**EXERCISE GOAL**
Output the records from the line containing "Open the Source Control view" through the line containing "Click into the" as a numbered list, omitting blank lines.

**PROVIDED DATA**
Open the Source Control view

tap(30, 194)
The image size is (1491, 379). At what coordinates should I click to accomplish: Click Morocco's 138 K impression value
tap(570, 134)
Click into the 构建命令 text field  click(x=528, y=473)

--

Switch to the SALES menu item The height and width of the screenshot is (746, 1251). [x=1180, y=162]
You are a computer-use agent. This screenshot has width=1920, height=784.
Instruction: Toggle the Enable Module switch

---

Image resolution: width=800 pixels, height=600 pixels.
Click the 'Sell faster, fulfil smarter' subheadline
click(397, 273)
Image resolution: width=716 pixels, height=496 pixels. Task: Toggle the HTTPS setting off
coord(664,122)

**WRITTEN SOLUTION**
1. Open the Source Control view
2. tap(30, 194)
3. The image size is (1491, 379). At what coordinates should I click to accomplish: Click Morocco's 138 K impression value
4. tap(570, 134)
5. Click into the 构建命令 text field  click(x=528, y=473)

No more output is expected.